Resource planning in order to minimize slack will have to introduce buffer time. Or if I may say so, reinvent slack.
There's an interesting book by Tom DeMarco called Slack.
A main point in the book is:
if working is modeled as having an inbox queing of work to be done and an outbox of finnished work and if a company consists of many such working units then maximum efficiency defiend as all workers are always occupied is acheived when all inboxes are always full . However, having a full inbox means incoming tasks are queued and hence if all inboxes are full in a company every single task that has to pass many inboxes to be completed will inevitably spend a long time waiting in inboxes . Therefore, a modern highly effective company is a company which cannot respond quickly.
Slack in an organization is requried, DeMarco argues, in order to respond quickly to issues (and drive the necessary change of a company required of the changing world, but thats another story).
Observations on MS Project
I've been involved in a few projects utilizing resource planning tools like MS Project and similar tools [1] . Used in a traditional company being effective MS Project has the vital role of making shure the inboxes are never empty but also never too full.
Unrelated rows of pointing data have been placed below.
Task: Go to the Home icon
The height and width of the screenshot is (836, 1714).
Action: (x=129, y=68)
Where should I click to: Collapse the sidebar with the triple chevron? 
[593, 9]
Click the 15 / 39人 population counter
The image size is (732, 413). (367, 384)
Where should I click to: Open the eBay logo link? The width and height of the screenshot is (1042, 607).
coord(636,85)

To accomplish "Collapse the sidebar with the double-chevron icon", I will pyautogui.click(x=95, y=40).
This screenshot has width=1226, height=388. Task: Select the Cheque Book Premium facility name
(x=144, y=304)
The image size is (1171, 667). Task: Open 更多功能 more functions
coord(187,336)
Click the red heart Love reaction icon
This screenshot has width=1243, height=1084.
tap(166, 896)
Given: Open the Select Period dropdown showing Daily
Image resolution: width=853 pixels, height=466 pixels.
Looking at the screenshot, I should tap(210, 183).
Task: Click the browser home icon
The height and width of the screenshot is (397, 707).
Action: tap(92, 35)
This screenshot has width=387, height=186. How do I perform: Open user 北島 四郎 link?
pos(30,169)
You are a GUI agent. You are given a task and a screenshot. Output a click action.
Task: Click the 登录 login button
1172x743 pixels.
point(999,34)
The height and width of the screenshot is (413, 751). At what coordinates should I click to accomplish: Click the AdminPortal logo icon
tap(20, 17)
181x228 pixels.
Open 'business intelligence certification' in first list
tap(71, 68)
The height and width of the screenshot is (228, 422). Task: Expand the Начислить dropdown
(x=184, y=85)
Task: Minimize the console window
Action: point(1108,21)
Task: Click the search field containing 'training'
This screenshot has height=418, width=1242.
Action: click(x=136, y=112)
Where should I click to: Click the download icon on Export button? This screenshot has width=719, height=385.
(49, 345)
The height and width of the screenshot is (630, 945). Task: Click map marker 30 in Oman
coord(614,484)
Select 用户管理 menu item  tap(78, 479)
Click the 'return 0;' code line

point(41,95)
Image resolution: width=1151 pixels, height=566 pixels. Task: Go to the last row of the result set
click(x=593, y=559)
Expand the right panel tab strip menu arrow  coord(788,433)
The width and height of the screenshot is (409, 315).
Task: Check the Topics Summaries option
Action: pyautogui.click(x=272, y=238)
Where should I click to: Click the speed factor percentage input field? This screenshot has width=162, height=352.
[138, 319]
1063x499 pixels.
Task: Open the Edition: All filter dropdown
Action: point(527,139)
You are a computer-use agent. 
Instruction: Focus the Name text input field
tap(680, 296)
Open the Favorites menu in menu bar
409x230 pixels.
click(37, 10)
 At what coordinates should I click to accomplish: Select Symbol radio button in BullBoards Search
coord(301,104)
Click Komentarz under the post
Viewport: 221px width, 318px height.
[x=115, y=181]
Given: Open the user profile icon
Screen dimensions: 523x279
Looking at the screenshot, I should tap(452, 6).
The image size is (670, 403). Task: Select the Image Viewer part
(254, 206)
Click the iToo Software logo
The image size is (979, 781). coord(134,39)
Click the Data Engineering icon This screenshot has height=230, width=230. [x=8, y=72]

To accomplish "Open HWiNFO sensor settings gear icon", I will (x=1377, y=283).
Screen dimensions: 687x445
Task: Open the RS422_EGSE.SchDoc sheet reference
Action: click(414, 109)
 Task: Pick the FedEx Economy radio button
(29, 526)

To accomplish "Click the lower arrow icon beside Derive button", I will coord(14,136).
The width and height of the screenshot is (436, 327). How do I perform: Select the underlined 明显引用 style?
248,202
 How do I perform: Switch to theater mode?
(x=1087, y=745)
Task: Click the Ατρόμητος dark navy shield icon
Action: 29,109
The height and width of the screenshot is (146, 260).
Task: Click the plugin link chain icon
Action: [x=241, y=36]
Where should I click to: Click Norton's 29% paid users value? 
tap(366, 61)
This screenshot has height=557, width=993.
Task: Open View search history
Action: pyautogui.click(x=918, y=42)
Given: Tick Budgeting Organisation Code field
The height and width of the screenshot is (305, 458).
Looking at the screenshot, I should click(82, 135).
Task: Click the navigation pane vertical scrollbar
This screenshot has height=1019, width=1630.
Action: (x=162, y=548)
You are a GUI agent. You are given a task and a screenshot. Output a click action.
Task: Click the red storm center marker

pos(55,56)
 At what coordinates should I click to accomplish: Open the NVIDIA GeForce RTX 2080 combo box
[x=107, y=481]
Advanced project leaders try to estimate and compute the time a specific task will spend in each inbox and in each process step. But such planning can only reduce the lead time of an expected task by minimizing planned waiting time. Unexpected events, additional tasks etc. can rappidly defeat any such plan. Therefore all project managers learn to introduce buffer time. That is, one plans for extra time somewhere because the detailed plan crafted to reduce lead time while keeping inboxes full indicated (surprisingly) that unexpected events may give rise to heavilly increased lead times due to dependencies.
And buffer time is...?
[1] Other usefull tools are Mr Project and Open Project.